[Collection entries]
○ ○ ○ ○ ○
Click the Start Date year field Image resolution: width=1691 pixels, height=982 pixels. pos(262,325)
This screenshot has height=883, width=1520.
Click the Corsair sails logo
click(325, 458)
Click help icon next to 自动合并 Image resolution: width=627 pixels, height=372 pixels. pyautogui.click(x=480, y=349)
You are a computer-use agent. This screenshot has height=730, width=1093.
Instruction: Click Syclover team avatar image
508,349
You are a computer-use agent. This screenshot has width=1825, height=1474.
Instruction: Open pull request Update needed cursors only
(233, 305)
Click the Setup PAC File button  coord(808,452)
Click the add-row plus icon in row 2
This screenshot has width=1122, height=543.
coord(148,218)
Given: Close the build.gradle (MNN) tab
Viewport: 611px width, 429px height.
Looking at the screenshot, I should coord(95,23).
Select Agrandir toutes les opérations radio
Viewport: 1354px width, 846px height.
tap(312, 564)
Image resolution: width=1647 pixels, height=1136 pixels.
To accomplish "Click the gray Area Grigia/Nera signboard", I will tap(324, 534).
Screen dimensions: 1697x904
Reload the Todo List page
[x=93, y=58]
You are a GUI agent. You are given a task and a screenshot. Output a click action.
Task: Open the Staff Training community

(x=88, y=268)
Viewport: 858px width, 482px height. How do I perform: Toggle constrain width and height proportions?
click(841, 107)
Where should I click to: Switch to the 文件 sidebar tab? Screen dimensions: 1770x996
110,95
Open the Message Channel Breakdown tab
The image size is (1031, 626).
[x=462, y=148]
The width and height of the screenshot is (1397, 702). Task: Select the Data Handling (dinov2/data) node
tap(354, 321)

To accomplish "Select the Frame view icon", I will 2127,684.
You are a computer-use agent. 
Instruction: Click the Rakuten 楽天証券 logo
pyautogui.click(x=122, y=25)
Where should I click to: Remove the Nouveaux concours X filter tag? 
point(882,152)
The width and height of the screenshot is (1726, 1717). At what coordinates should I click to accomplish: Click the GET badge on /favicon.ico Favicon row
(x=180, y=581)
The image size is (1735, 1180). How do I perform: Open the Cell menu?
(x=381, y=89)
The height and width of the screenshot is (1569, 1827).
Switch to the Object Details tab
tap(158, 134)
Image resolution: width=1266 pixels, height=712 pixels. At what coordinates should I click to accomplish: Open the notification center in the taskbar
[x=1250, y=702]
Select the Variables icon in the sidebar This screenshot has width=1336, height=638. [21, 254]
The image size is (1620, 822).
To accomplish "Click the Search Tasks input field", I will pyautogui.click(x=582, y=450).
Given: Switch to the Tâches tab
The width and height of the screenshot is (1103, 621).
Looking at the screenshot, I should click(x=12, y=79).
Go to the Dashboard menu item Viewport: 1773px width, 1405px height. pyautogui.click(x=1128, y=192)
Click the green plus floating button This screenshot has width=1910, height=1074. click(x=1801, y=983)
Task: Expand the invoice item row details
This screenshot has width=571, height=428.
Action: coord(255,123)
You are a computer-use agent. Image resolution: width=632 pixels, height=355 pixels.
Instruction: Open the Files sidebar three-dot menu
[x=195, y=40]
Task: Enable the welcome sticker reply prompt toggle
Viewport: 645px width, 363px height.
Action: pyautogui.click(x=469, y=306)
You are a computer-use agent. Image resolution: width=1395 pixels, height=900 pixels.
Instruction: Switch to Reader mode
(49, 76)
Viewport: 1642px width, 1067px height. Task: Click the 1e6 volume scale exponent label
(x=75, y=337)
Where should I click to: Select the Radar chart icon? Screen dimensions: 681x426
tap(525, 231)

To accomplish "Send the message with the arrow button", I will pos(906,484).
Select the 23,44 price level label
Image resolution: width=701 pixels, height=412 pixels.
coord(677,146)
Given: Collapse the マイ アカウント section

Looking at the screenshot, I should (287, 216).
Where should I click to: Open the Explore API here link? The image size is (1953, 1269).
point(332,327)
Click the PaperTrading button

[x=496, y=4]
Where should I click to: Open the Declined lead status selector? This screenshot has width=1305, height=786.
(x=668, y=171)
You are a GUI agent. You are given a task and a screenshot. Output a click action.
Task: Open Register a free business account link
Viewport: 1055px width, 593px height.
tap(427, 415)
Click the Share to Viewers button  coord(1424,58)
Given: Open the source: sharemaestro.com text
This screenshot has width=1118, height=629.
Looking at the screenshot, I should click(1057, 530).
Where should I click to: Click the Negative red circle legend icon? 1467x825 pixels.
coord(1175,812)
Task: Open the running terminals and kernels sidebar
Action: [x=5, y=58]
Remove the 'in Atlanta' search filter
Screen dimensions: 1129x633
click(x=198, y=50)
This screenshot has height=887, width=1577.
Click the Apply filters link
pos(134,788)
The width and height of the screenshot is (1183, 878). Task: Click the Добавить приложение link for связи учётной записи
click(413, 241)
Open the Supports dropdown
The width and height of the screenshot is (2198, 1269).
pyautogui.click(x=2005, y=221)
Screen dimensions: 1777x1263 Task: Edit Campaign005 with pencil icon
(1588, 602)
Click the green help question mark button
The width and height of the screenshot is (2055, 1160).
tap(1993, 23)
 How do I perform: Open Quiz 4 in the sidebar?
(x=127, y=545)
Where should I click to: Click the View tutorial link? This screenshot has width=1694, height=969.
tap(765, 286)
○ ○ ○ ○ ○
### Requirement
Say how many lines in the records contain the string "item", and say nothing else.

### Your solution
2